**Pixel coordinate grounding data**

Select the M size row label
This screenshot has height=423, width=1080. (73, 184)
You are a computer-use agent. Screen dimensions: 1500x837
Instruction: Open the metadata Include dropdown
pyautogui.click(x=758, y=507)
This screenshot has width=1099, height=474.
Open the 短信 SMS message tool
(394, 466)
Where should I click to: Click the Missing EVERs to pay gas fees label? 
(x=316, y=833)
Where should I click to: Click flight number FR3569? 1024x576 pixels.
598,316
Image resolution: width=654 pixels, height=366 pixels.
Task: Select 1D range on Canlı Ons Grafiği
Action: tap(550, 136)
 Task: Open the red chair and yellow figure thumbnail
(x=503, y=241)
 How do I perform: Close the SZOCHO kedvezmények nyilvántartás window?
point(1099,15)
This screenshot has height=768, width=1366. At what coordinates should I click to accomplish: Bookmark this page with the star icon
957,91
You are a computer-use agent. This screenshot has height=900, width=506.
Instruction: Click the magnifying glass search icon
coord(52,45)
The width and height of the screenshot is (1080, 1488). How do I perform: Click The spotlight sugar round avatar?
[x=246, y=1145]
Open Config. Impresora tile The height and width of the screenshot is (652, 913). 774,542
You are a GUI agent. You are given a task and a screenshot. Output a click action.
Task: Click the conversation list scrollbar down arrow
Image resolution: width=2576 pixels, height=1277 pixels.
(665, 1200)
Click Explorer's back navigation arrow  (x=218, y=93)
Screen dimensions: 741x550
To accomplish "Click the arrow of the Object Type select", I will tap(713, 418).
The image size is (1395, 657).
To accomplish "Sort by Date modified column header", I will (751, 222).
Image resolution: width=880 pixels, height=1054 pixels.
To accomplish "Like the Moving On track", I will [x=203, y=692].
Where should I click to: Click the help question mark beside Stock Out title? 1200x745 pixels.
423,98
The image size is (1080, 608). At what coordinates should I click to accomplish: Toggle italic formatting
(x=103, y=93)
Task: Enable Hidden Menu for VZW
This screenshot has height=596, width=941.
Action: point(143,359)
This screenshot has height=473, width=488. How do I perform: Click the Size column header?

**Activity**
Find all lines holding the word "agent" in the records above and copy them.

**Solved problem**
You are a computer-use agent. Screen dimensions: 1500x837
You are a computer-use agent. This screenshot has height=900, width=506.
You are a GUI agent. You are given a task and a screenshot. Output a click action.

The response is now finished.